Carta Editorial

No se presupuestó el hambre que Rosa y sus hijos iban a comenzar a sufrir tan pronto ella ya no pudiera sacar su carretón de minutas.

El municipio de La Libertad, en la zona costera, es uno de los que mejor ilustra el impacto de esta crisis, que tiene la forma de un monstruo de varias cabezas. Primero, está el riesgo de contagio por covid-19 en un área en la que no se puede decir que las familias logren poner en práctica el aislamiento. Las viviendas no dan para eso.

Luego, está la suspensión de las actividades comerciales, justo en donde la mayoría de familias apenas la pasan con ingresos que cuentan y gastan por día.
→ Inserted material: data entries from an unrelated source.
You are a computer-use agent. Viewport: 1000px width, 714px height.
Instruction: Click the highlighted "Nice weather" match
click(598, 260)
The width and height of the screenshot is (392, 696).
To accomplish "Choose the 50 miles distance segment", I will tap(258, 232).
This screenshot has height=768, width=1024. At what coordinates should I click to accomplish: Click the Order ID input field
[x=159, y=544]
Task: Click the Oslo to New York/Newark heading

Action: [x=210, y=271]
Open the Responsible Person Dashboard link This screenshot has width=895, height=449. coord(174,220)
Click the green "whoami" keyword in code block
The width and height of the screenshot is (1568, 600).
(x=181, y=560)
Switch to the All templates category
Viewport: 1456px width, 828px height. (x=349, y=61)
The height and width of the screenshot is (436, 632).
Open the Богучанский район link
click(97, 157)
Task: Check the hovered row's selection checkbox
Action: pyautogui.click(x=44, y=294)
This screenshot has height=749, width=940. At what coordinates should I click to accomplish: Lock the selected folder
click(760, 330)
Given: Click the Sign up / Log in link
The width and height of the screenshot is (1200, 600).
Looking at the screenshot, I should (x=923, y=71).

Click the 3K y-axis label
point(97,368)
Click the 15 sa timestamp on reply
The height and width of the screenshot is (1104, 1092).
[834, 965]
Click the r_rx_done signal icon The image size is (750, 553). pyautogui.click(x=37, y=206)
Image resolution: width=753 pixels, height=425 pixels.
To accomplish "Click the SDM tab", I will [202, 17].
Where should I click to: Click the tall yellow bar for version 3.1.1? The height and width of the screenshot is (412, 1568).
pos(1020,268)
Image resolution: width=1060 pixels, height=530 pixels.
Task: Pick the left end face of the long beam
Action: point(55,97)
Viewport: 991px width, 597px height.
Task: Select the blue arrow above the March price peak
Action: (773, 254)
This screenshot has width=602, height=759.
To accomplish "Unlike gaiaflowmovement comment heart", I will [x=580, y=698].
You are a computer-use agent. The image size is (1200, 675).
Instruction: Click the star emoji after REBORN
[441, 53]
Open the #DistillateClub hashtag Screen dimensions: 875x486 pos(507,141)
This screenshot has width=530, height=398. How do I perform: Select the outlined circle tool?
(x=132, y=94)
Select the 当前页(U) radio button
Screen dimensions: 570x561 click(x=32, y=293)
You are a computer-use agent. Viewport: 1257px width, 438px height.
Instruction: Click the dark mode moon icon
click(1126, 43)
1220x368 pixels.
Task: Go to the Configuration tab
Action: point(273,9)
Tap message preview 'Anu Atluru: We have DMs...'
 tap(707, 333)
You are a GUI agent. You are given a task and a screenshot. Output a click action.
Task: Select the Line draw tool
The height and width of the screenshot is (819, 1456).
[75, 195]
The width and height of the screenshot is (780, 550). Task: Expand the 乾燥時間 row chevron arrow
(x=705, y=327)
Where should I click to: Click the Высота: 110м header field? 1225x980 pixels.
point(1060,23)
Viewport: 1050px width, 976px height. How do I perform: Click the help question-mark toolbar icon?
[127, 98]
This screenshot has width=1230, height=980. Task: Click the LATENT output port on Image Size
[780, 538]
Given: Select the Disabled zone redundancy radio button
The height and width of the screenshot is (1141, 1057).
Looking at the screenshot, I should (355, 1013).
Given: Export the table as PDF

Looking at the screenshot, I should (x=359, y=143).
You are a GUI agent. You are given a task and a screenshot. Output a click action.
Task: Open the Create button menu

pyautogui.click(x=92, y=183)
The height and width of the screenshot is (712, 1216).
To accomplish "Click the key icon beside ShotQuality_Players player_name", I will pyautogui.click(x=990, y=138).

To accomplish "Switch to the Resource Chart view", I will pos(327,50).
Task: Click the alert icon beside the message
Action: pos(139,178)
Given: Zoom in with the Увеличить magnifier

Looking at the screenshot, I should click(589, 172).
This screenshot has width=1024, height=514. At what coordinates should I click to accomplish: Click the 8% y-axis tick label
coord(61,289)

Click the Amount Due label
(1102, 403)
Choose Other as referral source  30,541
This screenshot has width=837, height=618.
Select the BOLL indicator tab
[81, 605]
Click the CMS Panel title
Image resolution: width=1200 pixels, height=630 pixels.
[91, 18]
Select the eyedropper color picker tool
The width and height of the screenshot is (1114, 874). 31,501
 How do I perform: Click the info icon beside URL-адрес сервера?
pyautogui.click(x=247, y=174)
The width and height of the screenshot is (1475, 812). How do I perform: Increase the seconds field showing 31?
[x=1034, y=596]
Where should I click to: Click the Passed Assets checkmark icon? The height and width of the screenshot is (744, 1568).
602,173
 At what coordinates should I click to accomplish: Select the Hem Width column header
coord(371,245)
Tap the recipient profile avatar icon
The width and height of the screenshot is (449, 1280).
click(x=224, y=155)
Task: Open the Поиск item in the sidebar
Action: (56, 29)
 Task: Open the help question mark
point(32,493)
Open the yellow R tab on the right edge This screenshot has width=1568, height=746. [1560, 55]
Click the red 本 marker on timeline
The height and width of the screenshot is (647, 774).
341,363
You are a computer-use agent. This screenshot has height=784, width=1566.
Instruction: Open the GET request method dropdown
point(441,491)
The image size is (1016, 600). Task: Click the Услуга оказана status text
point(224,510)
No hay reservas de alimento, no hay ahorros, nada sobra. Y, tercero, es una zona altamente vulnerable a inundaciones, deslizamientos y desbordes de ríos. Esas aguas ya se llevaron cantones enteros en esta emergencia.

En este momento, cada familia vive su propio drama. La periodista Wendy Hernández cuenta en esta edición cómo Rosa, una mujer de 31 años, sobrevive con tres hijos menores de 12 años. Y acá, donde dice Rosa, puede decir María, Luis o Marta. Cada caso, más trágico que el otro. Cada caso tan predecible como el otro. Porque las desgracias, por acá, no son cosa de hoy.

Y esto es lo más perturbador de cada historia que se cuente en La Libertad: que no se tomaron a tiempo las medidas de prevención. No se mitigó el desastre. Ni se presupuestó con precisión el hambre que Rosa y sus hijos iban a comenzar a sufrir tan pronto ella ya no pudiera sacar su carretón de minutas. Las medidas tomadas hasta el momento se han quedado cortas ante el tamaño de la vulnerabilidad en la que viven las familias de esta zona.

El error de no adaptar las acciones a las particularidades del territorio se paga caro. En este caso, lo paga Rosa, la última y la más débil de la cadena.